Of course it’s raining, the car still three minutes away and Riley with all the time in the world to stare despondently at the nearest storm drain, watching the steady trickle of water growing stronger. She refuses to let herself turn around and look up at Sloane’s window; the fallen leaves are slick beneath her feet, and she convinces herself that even the slightest motion would provoke a fall, a cracked skull. That seems about right, she thinks. Bleeding out on the sidewalk in front of Sloane Caldwell’s beautiful apartment, under Sloane Caldwell’s beautiful gaze, Sloane Caldwell’s kiss dry on her lips, the whole mess about as well-intended as a head wound.

“So someone kissed me and I think it’s going to actually kill me.”

Abby turns and blinks at her. “I just need your bagel order, but okay.” 

“Sesame with olive cream cheese.” Riley groans as she briefly covers her face with a gloved hand; it’s seasonably chilly today and yet she’s certain her skin temperature could rival the face of the sun. “God, I’m sorry. I’m kind of losing it over here.”

“What, did you fall in love or something?”


They’re in line at Riley’s second favorite bagel place, perhaps the third worst place to have this conversation; Abby’s visiting for the weekend and they’re meant to be having a fantastic time, an utterly chill and relaxed time, but all Riley can think about is how she’d hardly heard anything from Sloane this week, and then Sloane had cancelled their afternoon with the twins on Thursday without much of an excuse beyond scheduling issues, and maybe she is being too neurotic, and maybe she is overthinking all of it, but it felt like something had wriggled free and was stabbing her in the tenderest part of her side, it felt like a bruise and everything with Sloane had always felt like a bruise but in such an excellent way, and this was in the worst way, this way could be the end of her.

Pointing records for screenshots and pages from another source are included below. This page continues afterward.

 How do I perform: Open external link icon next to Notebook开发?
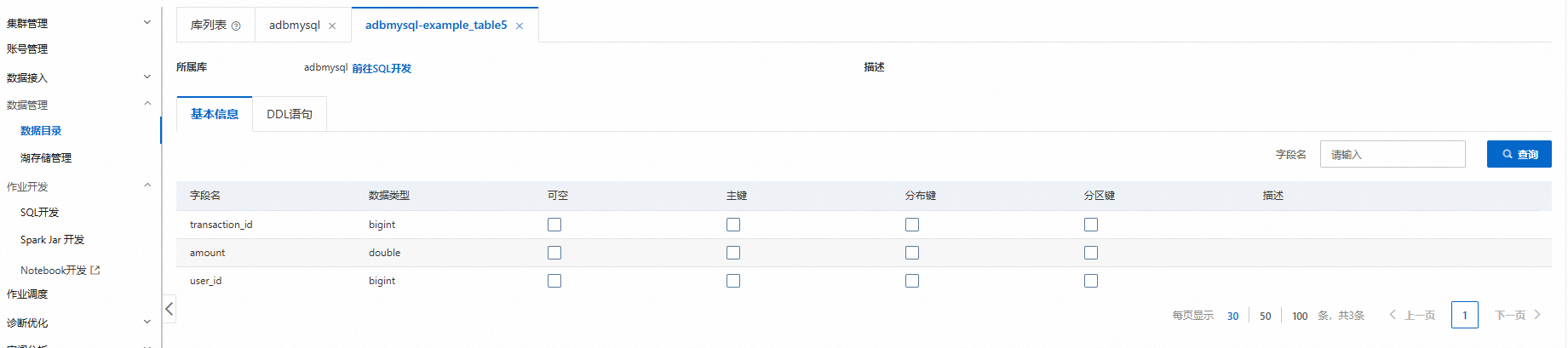[95, 270]
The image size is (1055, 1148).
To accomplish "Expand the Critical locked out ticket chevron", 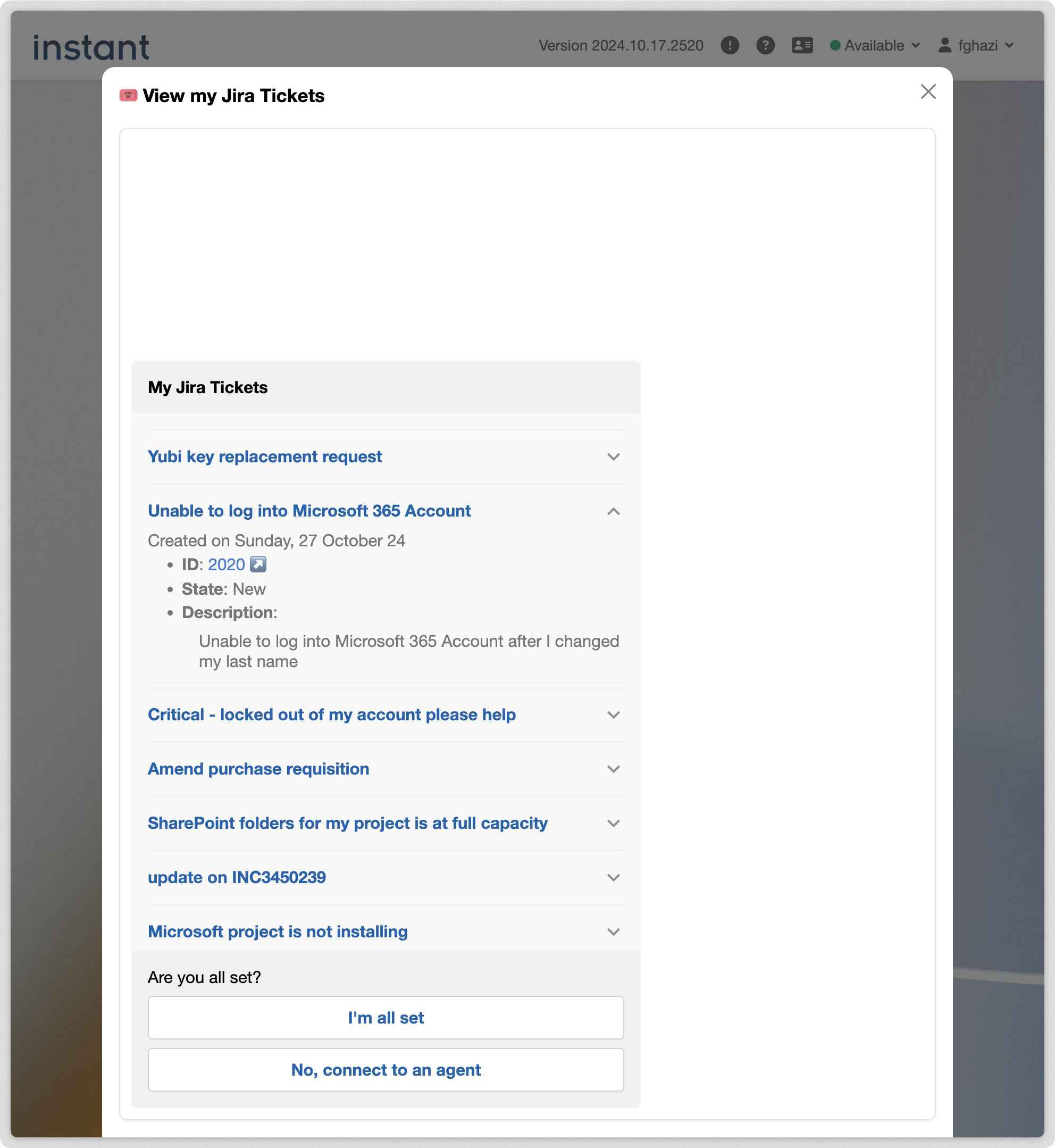I will coord(613,715).
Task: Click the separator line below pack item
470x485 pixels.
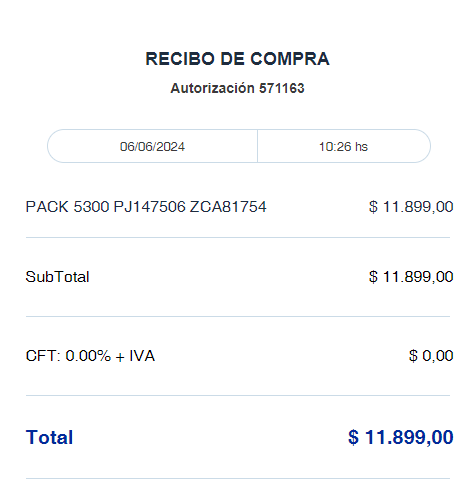Action: 238,237
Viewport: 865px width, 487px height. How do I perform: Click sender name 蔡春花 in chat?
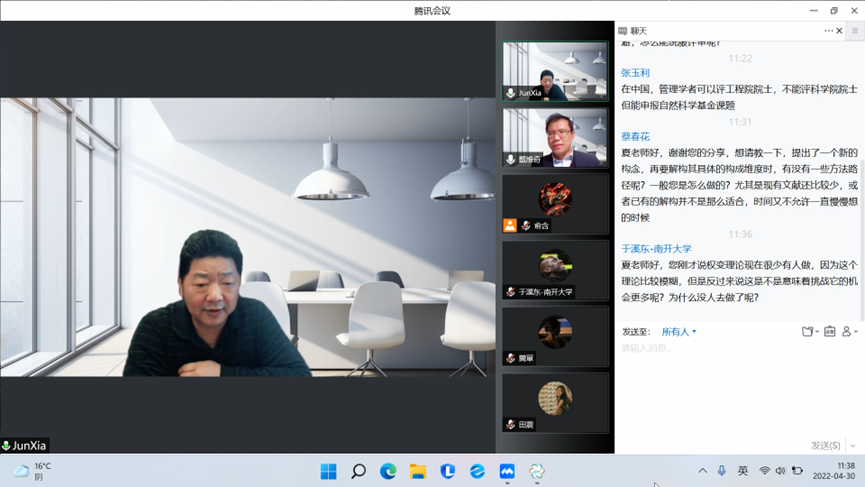(635, 136)
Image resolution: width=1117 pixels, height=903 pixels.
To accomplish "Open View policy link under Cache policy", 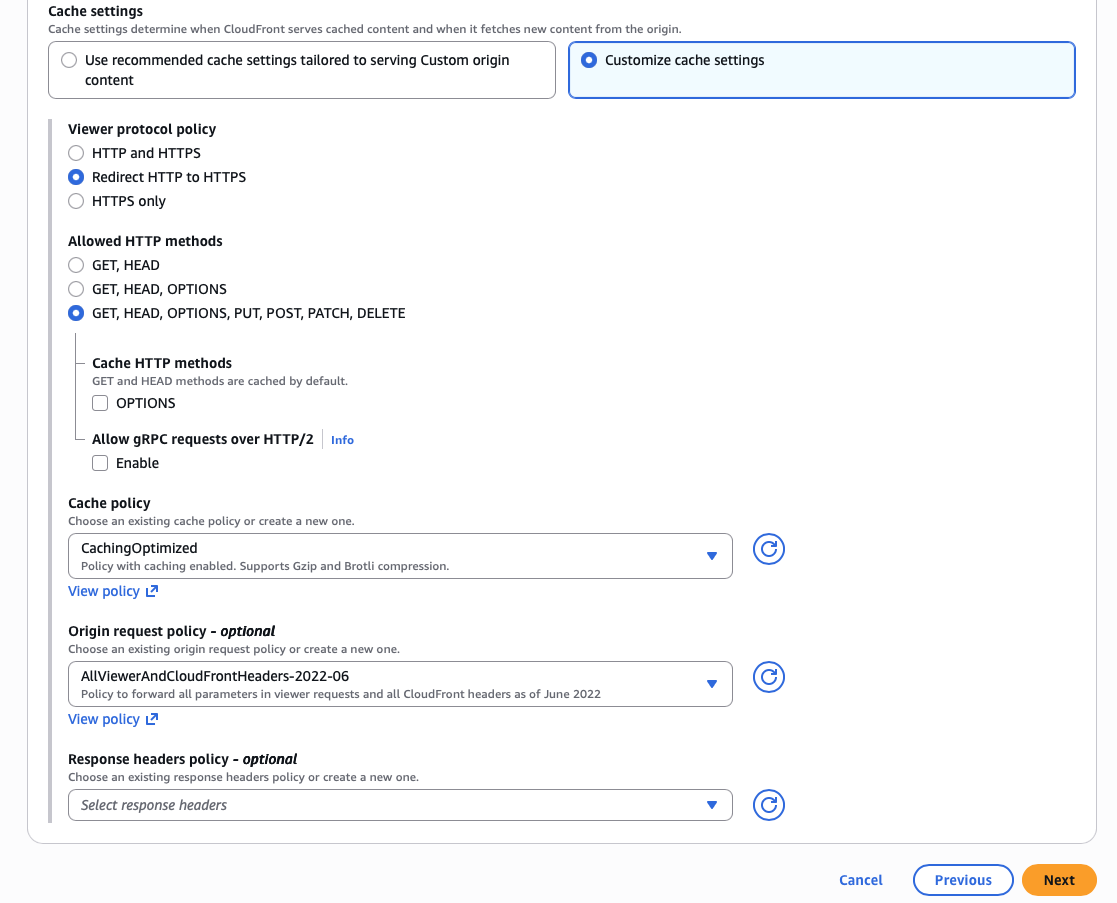I will click(x=113, y=591).
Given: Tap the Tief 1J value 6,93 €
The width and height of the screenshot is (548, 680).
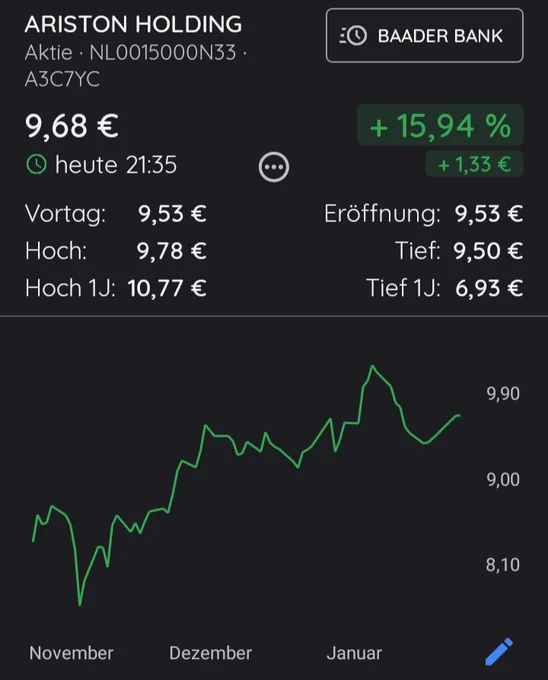Looking at the screenshot, I should tap(489, 288).

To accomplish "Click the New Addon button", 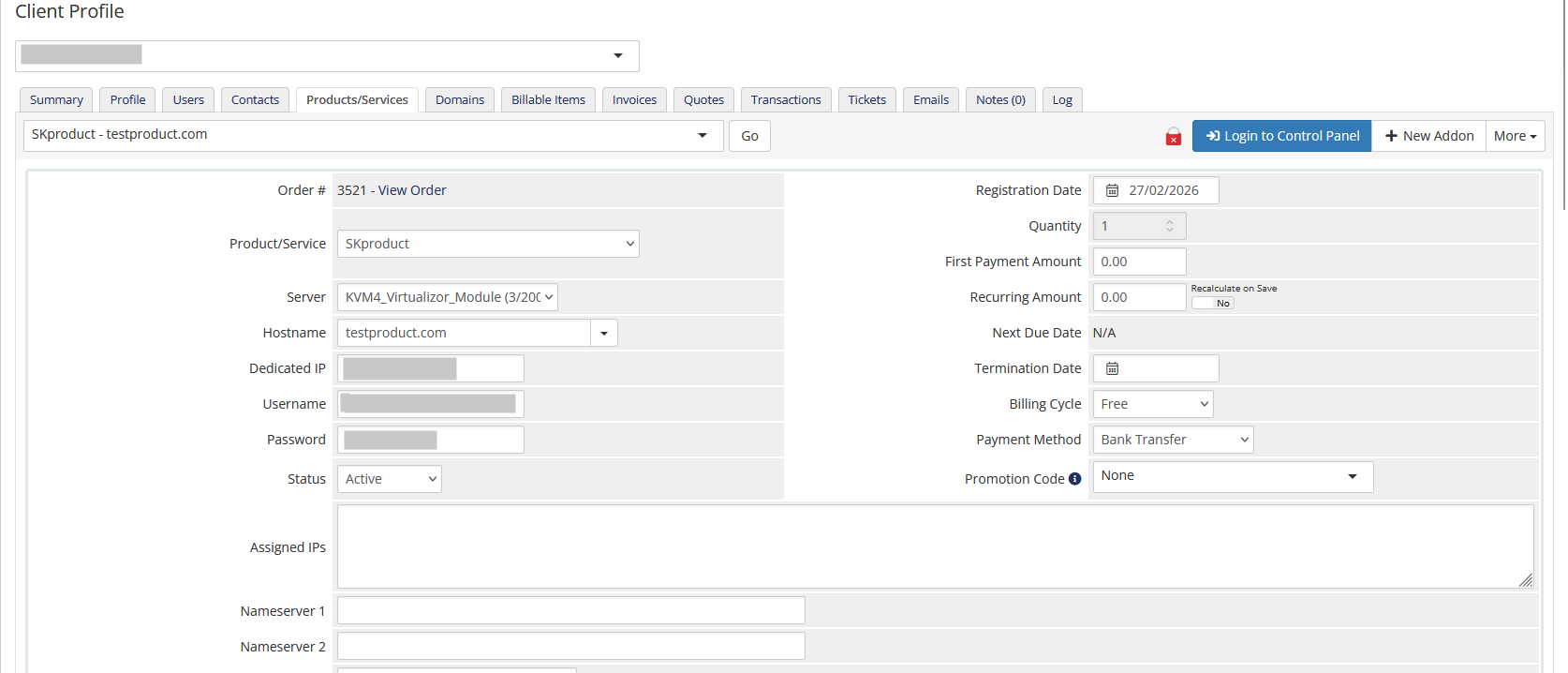I will [1428, 136].
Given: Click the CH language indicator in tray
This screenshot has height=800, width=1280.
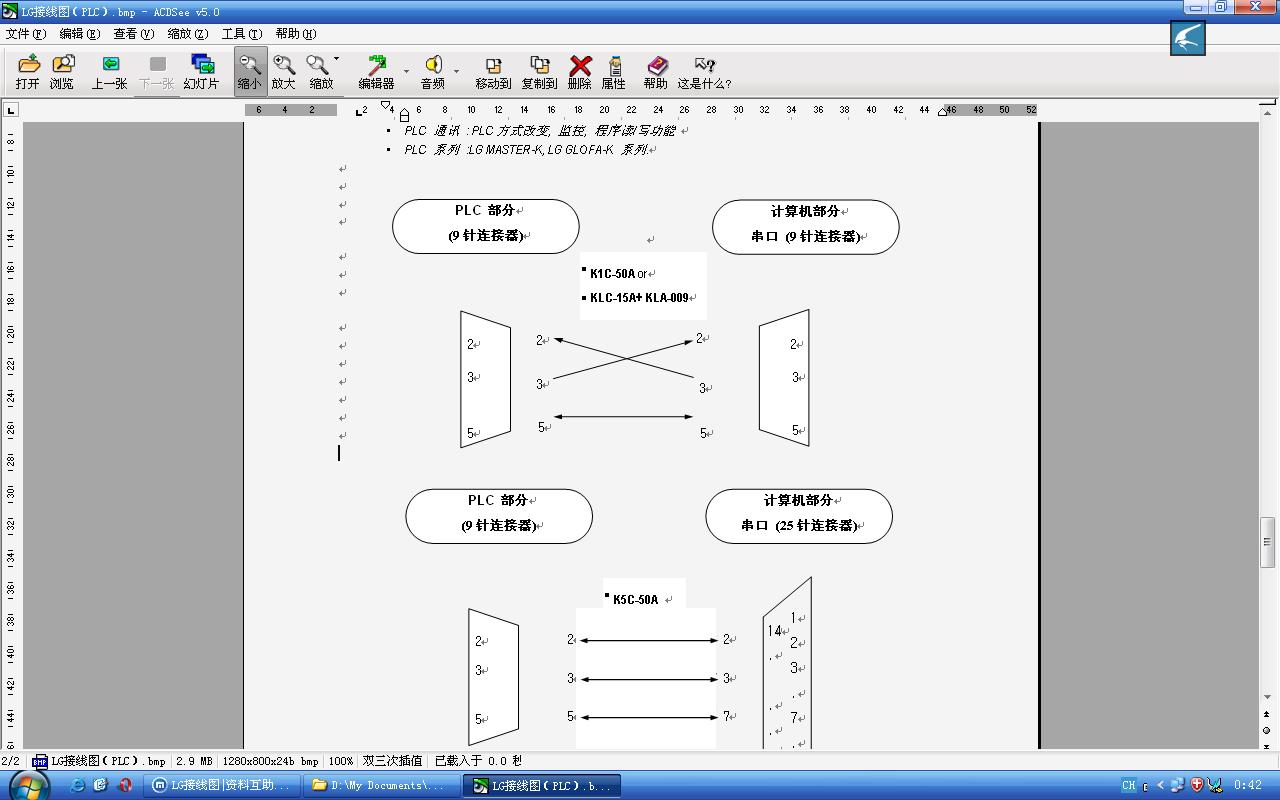Looking at the screenshot, I should (x=1128, y=785).

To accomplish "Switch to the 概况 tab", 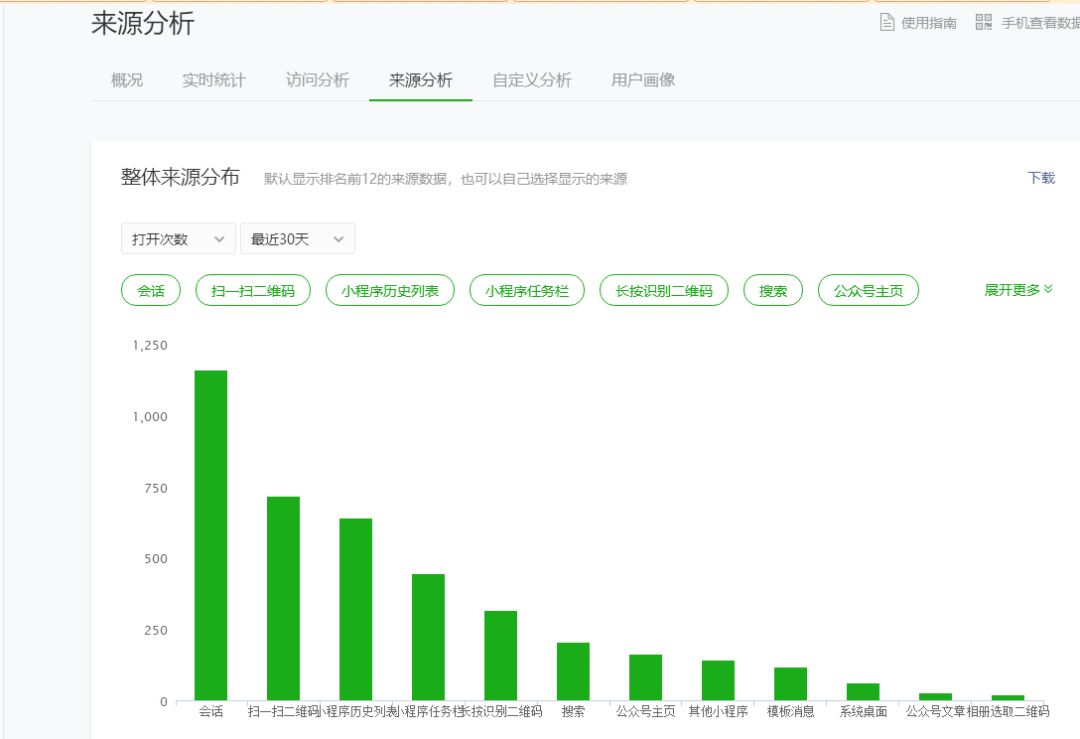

For a moment, Abby still looks very concerned, face scrunched up under her beanie until it appears even more contorted than normal, but then her grimace is transitioning to a crooked smirk, and she’s gnawing her free thumb, chuckling to herself until she’s fully grinning. “Jesus fuck, dude.”

“I know.”

“Over one kiss?”

“I mean, it’s been more than one kiss. It has been...significantly more than that.”

“Should I congratulate you? I want to congratulate you.”

“It’s not new, to be fully transparent. I’ve been feeling this for like...six and a half months.”

“The love or the feeling that it’s going to kill you?”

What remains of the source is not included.